Mrs. Dunlee turned now and regarded her daughter attentively.
"But how did you ever happen to take up this sudden fancy for teaching, dear? It's all new to me. What first made you think of it—at your age? Can you tell?"
"Oh, mamma, I've been thinking about it, off and on, for a year. Ever since I was at Willowbrook last summer and heard Grandma Parlin talk about her first school. Why, don't you remember, she was just fourteen, she said, nearly three months younger than I am."
Mrs. Dunlee understood it all now, and said to herself:—
"Dear old Grandma Parlin! Little did she imagine she was filling her great grand-daughter's head with mischievous notions!"
They walked on a short way in silence. "But you must remember, Katharine, that was seventy years ago. Grandma Parlin wouldn't advise a girl of fourteen to do in these days as she did then. Schools are very different now."
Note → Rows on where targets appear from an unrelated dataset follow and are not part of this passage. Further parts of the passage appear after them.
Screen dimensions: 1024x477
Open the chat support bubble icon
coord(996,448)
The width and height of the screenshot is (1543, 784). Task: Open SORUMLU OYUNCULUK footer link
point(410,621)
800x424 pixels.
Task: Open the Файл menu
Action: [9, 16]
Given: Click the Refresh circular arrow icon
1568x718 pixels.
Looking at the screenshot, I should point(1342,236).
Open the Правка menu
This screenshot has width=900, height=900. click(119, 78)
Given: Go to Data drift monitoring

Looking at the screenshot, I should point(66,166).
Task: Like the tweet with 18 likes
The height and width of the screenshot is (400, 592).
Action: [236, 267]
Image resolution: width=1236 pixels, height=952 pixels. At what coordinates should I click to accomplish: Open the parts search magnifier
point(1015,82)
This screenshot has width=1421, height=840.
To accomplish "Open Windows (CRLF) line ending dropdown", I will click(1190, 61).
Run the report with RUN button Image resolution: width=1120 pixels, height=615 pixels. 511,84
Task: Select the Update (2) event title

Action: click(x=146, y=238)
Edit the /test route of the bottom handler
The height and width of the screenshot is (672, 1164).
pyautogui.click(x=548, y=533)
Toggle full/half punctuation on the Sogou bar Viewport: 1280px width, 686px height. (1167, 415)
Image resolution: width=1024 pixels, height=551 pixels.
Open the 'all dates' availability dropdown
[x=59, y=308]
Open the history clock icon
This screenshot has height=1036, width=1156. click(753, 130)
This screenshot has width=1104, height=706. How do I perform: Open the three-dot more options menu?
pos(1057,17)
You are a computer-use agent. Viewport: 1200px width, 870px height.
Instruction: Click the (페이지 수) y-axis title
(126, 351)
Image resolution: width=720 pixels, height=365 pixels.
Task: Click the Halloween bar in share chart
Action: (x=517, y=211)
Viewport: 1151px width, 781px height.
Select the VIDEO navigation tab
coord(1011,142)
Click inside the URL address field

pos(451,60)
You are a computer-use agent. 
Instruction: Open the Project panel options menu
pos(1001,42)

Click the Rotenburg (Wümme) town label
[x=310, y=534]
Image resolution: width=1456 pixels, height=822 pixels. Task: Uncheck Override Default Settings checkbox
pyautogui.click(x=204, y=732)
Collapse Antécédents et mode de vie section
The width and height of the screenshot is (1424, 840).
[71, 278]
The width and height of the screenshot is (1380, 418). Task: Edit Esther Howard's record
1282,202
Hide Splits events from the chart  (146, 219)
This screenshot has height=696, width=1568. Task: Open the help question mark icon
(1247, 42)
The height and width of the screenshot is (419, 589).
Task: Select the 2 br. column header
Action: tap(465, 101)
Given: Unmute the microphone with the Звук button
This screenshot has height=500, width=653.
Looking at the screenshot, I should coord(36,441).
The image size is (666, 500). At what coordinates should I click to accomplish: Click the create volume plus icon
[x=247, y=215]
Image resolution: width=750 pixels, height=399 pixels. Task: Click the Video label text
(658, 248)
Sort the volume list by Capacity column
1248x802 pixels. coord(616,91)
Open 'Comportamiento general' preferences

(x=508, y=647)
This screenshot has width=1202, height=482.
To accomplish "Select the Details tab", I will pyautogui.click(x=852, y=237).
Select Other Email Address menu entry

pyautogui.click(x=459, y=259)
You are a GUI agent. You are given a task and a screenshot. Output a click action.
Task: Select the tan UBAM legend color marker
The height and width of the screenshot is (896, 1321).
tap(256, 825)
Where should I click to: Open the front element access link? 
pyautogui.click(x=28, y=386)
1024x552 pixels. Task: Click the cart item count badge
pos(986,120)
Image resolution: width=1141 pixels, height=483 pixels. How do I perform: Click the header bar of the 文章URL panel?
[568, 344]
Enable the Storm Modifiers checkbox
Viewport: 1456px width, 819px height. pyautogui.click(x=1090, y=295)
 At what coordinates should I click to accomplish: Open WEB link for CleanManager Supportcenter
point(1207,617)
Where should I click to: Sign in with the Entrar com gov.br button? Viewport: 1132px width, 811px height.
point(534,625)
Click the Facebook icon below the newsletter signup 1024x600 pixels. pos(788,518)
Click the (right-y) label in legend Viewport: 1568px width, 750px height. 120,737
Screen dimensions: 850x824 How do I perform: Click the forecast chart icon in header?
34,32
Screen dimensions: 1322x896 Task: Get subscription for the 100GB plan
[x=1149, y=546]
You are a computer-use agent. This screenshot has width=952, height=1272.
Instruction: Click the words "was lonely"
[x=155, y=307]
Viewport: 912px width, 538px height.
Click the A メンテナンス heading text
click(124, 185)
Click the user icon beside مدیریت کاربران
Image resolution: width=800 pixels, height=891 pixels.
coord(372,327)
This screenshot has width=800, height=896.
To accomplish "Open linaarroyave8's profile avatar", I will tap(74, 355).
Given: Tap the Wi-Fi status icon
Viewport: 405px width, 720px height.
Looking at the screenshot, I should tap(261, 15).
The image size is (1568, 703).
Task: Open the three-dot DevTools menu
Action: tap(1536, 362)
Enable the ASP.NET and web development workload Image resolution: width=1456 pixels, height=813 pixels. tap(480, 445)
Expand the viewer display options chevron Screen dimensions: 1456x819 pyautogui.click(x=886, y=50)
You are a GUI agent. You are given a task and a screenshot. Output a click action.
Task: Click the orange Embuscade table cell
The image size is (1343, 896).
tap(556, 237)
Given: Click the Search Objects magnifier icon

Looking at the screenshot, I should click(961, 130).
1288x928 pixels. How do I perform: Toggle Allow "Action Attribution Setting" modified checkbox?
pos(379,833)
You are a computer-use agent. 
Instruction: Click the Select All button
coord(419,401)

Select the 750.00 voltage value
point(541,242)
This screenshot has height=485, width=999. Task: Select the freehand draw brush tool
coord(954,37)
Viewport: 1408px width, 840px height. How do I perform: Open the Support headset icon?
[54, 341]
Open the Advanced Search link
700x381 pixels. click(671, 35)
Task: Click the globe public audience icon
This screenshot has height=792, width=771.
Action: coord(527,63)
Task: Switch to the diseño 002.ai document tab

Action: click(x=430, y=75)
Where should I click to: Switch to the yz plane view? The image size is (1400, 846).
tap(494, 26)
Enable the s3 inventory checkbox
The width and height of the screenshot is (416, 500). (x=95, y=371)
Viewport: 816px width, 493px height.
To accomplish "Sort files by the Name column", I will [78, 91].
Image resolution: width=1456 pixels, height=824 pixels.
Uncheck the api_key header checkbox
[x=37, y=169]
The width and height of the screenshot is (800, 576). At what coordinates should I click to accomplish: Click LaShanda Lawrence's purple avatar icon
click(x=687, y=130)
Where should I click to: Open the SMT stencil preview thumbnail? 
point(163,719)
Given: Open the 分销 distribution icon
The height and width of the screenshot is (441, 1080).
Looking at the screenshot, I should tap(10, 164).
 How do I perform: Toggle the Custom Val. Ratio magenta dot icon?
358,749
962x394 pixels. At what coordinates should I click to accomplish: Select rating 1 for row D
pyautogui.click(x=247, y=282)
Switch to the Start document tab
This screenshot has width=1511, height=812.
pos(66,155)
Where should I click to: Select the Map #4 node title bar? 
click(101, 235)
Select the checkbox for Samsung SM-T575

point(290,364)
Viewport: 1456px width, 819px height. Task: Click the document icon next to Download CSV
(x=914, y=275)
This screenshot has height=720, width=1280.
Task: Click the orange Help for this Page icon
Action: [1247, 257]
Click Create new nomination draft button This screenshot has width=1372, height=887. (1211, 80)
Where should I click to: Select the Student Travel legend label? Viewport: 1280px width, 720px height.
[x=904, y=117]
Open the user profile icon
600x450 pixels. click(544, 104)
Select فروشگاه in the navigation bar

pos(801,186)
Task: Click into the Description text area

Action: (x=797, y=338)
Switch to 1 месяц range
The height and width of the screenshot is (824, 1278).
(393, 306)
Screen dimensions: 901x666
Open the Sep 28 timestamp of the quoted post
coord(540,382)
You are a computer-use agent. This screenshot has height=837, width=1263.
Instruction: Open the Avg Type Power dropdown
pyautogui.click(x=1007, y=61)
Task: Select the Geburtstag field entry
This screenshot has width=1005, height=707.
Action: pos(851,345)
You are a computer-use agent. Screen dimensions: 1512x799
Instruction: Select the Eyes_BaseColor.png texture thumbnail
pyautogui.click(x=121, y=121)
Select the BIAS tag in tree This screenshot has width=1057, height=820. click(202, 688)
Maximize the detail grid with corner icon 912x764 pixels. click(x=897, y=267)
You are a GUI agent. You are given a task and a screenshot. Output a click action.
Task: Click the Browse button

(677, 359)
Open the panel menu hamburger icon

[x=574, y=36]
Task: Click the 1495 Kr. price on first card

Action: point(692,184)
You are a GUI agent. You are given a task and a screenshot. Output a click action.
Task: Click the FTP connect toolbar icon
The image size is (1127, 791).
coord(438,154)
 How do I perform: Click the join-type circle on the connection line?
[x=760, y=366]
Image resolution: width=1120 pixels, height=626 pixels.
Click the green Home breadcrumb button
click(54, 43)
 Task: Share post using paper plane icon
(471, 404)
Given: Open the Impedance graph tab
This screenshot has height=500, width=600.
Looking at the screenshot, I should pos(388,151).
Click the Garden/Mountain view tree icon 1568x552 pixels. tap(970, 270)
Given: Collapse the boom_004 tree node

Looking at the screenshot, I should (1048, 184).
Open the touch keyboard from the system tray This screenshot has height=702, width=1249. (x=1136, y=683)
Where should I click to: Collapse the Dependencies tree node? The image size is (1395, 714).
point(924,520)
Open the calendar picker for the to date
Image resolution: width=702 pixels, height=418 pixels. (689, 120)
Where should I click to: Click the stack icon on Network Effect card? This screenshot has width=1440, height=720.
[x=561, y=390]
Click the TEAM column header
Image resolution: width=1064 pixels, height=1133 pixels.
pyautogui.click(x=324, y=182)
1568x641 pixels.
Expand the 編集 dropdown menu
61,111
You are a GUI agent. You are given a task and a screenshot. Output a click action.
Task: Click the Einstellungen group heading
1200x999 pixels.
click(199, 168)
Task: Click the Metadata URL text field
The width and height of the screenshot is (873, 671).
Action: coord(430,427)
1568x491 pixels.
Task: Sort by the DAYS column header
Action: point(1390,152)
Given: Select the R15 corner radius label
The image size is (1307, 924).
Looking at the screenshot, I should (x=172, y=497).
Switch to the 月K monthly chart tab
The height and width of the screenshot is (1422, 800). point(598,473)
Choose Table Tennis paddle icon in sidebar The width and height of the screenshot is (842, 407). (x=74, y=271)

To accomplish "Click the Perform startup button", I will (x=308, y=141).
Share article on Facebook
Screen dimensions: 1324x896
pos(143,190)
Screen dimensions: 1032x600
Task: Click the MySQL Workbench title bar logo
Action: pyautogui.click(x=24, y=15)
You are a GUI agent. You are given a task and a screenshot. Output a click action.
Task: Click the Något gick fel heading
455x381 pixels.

"Yes, indeed, mamma, very, very different. Isn't it too bad? I'd like to 'board 'round' the way grandma did, and rap on the window with a ferule, and 'choose sides' and all that! But there's one thing I could do!" exclaimed the little girl, brightening. "I could make the children 'toe the mark'; wouldn't that be fun? I mean stand in a line on a crack in the floor. How grandma would laugh! I'll write her all about it, and send her a photograph, bare feet and all."
In her eagerness Kyzie spoke as if the matter were all arranged and she could almost see the children "toeing the mark."
"Not so fast, my daughter. Remember there are three points to be settled before we can discuss the matter seriously. First, would your papa consent? Second, would your mamma consent? Third, do the people of Castle Cliff want a summer school anyway?"
"Three points? I see, oh, yes," said Kyzie, meekly.